Although Celltrion and Pfizer’s Inflectra® was not approved as an interchangeable product to Remicade®, this will generally not matter to US payers when deciding the coverage of the product in patients who have not had anti-TNF treatment in the past. This is of even less importance to French prescribers, where the European Medicines Agency does not have a mandate to rule on the interchangeability of biosimilars. That means it’s entirely up to the health systems and physicians to decide this matter, including whether to allow substitution or switching.
The basic question is whether the evidence exists this biosimilar monoclonal antibody is close enough therapeutically to the innovator product to justify substitution. In a commentary, French physicians stated that substitution is a foregone conclusion in their country. There is a French law forbidding the practice of automatic therapeutic interchange, preventing systematic institution of the practice.

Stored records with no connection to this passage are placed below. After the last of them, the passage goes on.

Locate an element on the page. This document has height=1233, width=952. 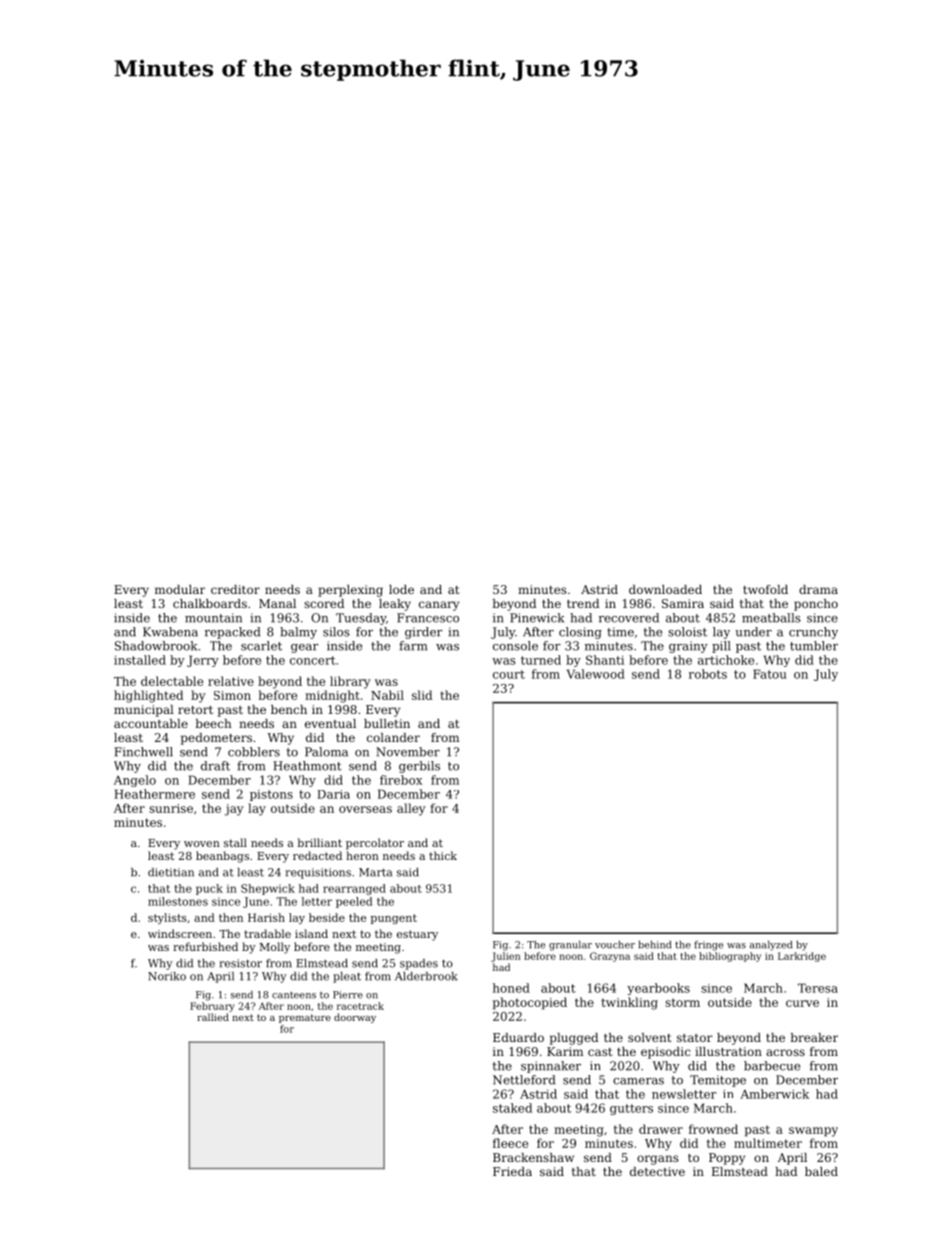
canary is located at coordinates (439, 606).
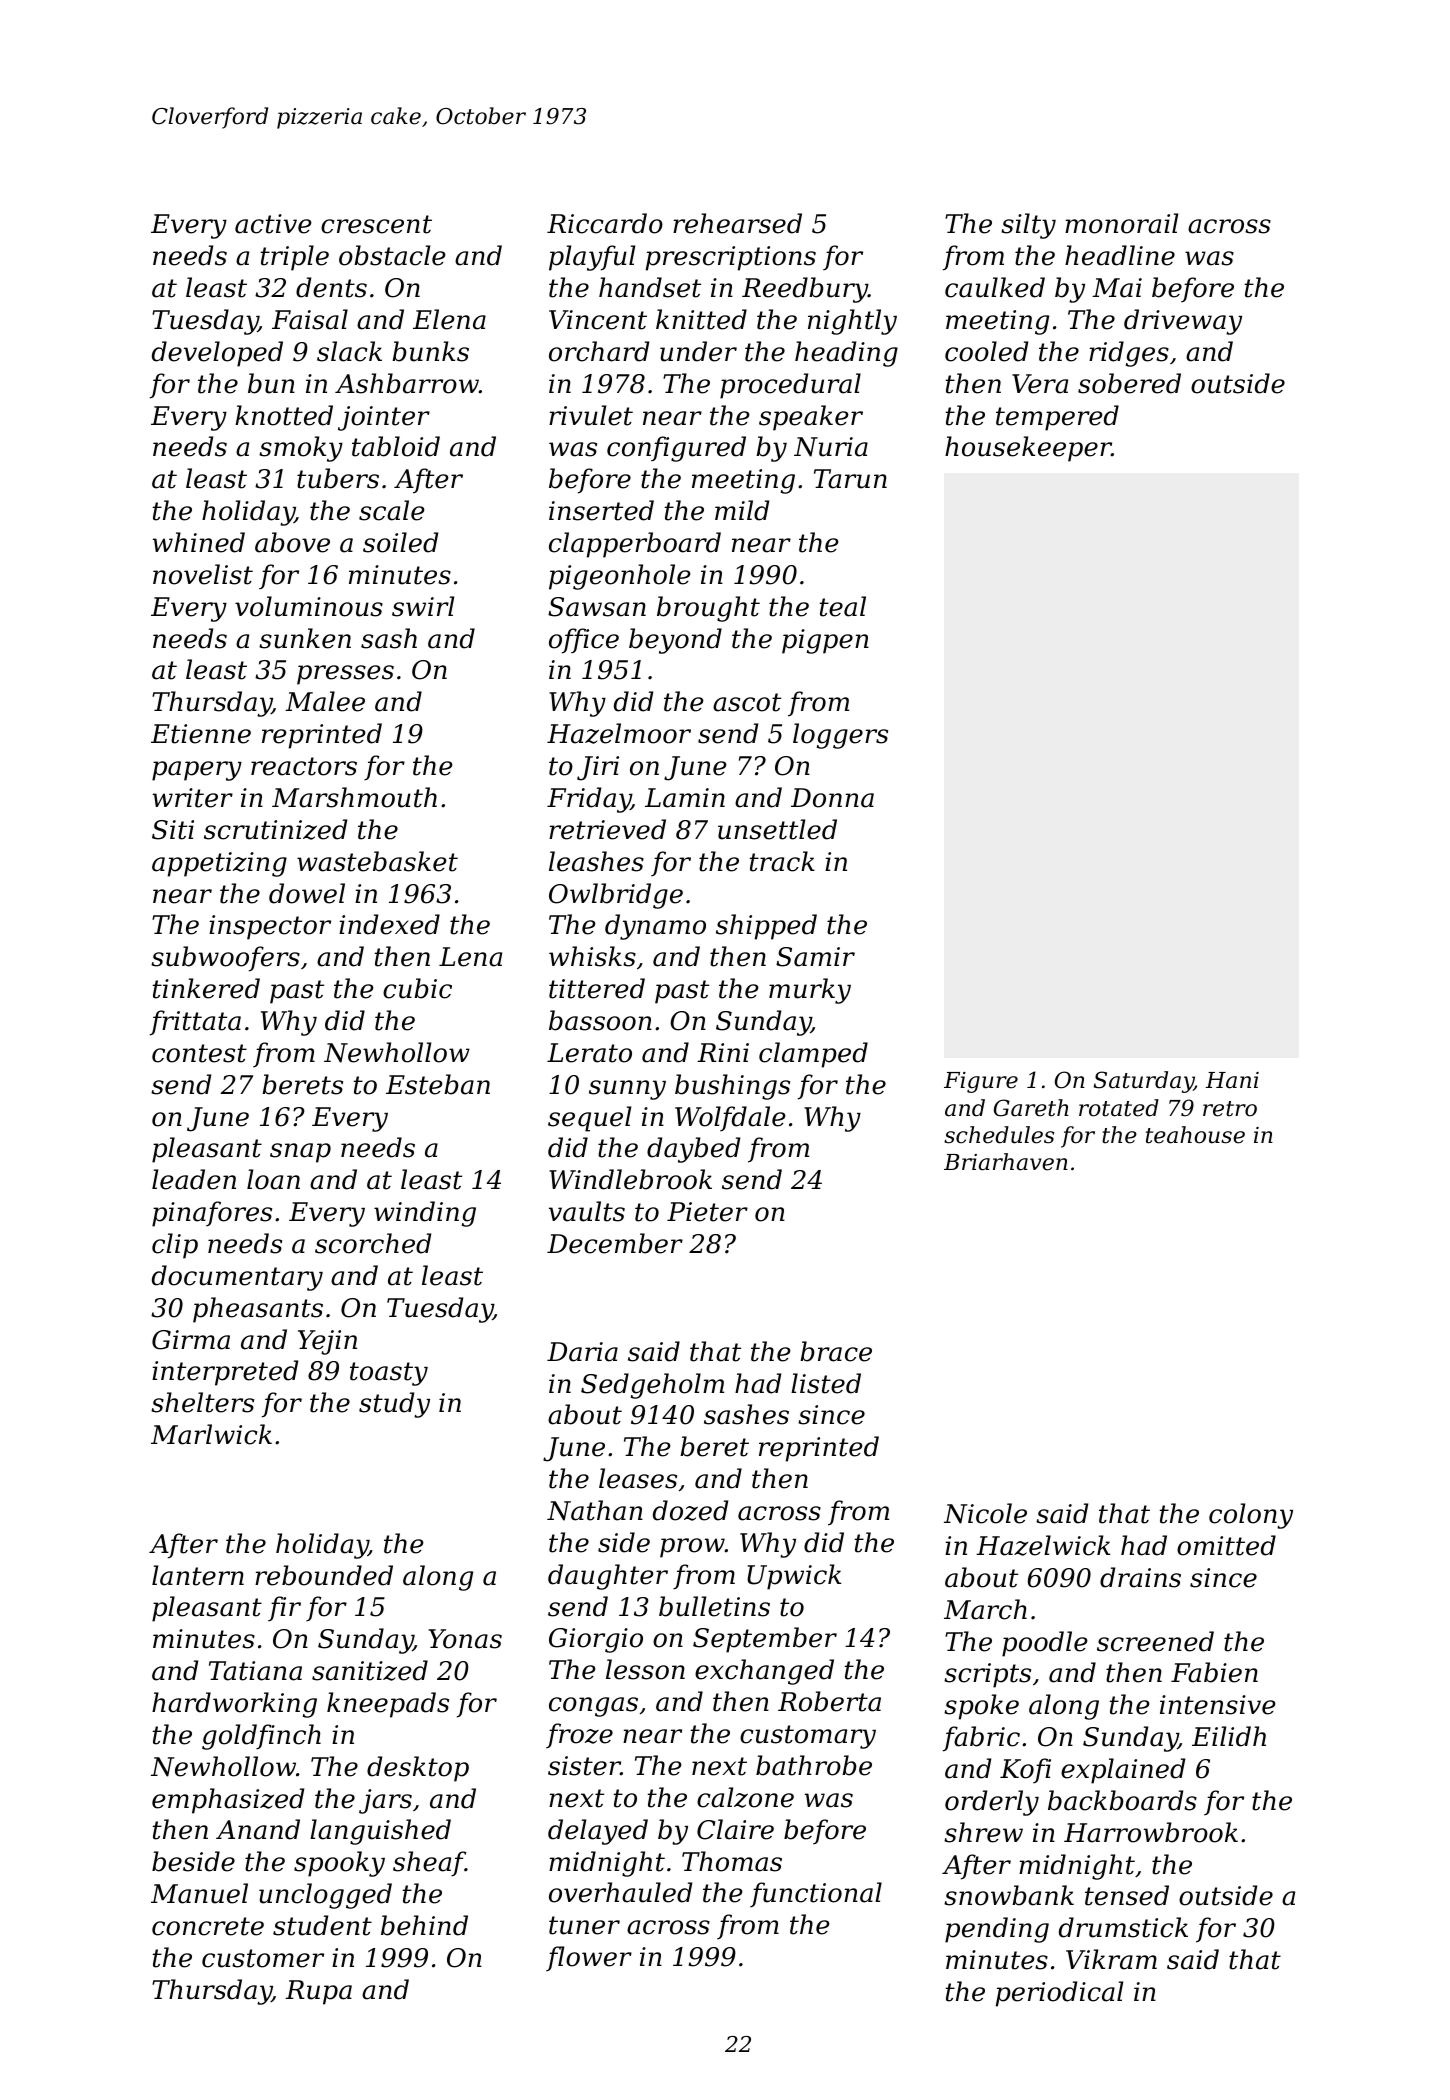 Image resolution: width=1450 pixels, height=2100 pixels. What do you see at coordinates (234, 1705) in the image?
I see `hardworking` at bounding box center [234, 1705].
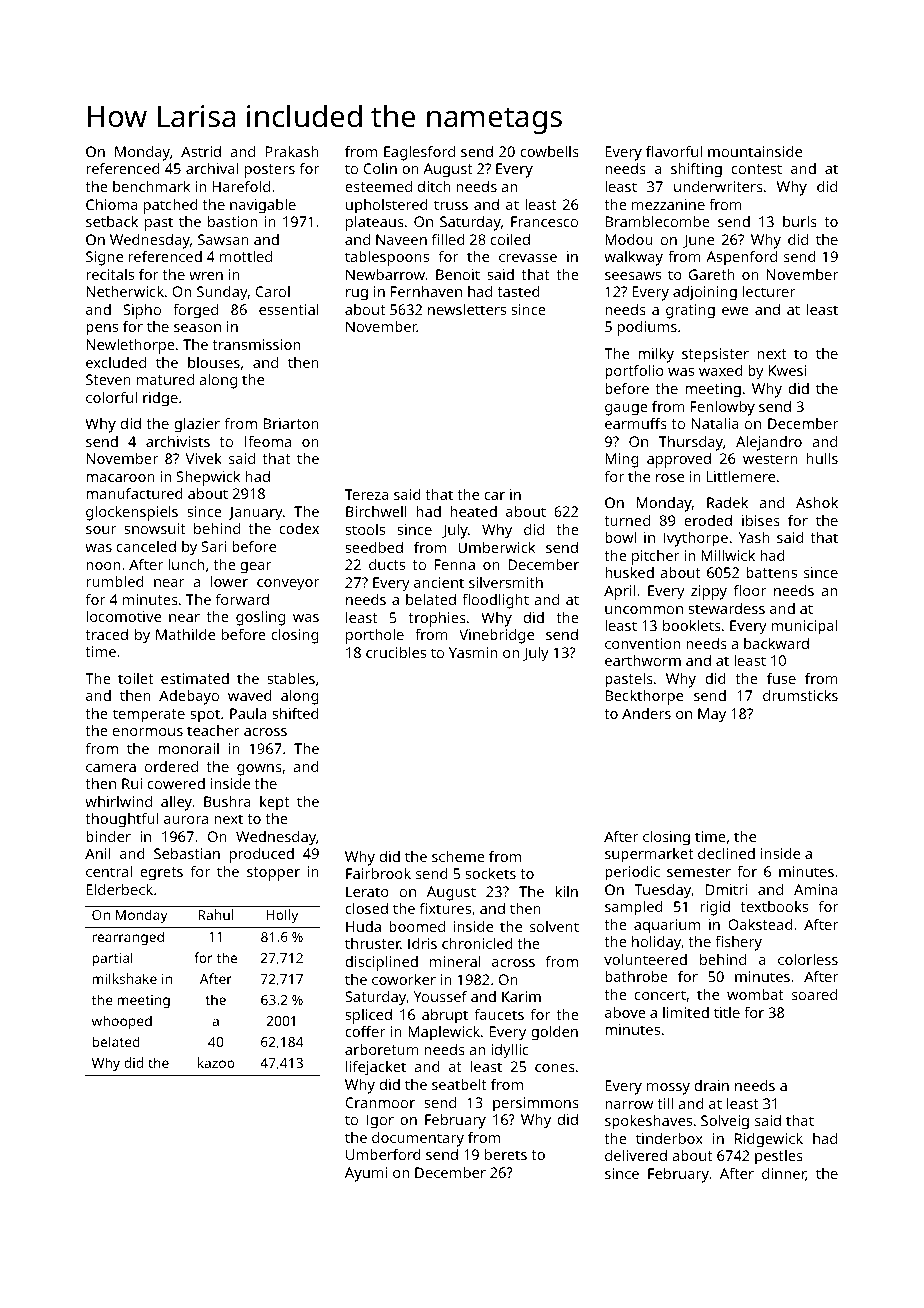 Image resolution: width=924 pixels, height=1308 pixels. I want to click on benchmark, so click(151, 186).
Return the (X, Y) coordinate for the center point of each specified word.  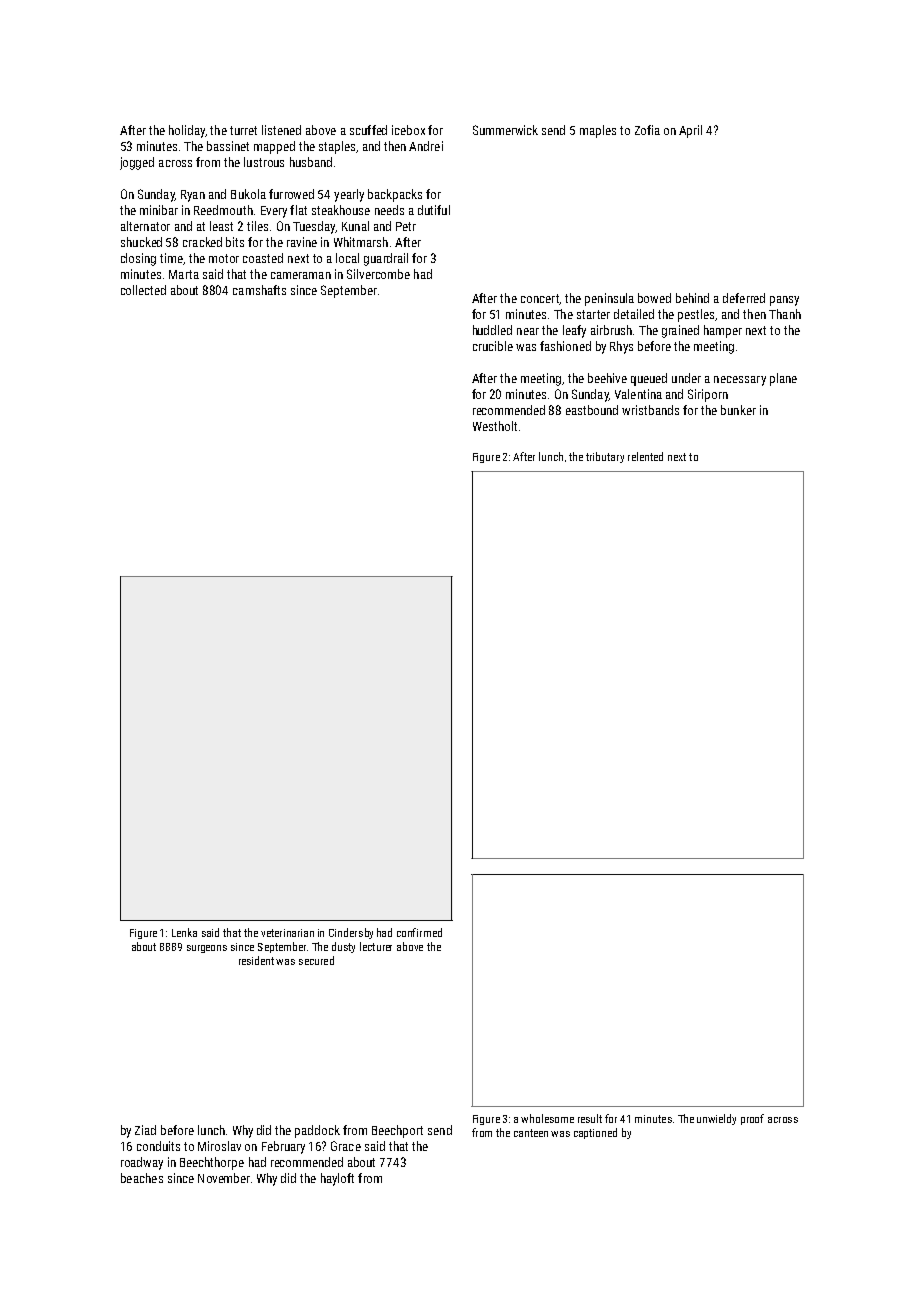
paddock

The biosimilar version of infliximab was approved in 2014, and as governments in the EU have generally not taken a stance on substitution, hospitals and other healthcare systems have addressed this issue, building a consensus based on the experience of the Assistance-Publique Hôpitaux de Paris (AP-HP) (this is the largest public hospital group in Europe, accounting for 22,000 beds and caring for 12 million patients). Unlike in the US, infliximab is administered in the hospital setting in France.
However, AP-HP does have its version of the typical US Pharmacy & Therapeutics Committee, called the Committee on Medicinal Products (COMED). This hospital system decided that COMED should decide for itself whether infliximab biosimilars yielded essentially equivalent outcomes and on substitution issues within its hospitals. Last year, it came to the conclusion that the two available biosimilars were substitutable for each other and the originator product.
Furthermore, COMED recommended that (1) “a vigorous post-approval surveillance (full traceability) of these products should be implemented in AP-HP” and (2) “physicians should be encouraged to take part in the registries that will be implemented by the medical disciplines concerned in the AP-HP.”
Back in the US, will payers make their own public statements on switching? This is unlikely, owing to the potential for negative press, but it could ease any concerns prescribers have in using biosimilars. Again, the choice of prescription, without an interchangeability designation, is still in the doctor’s hands. It will be largely up to them to speed adoption.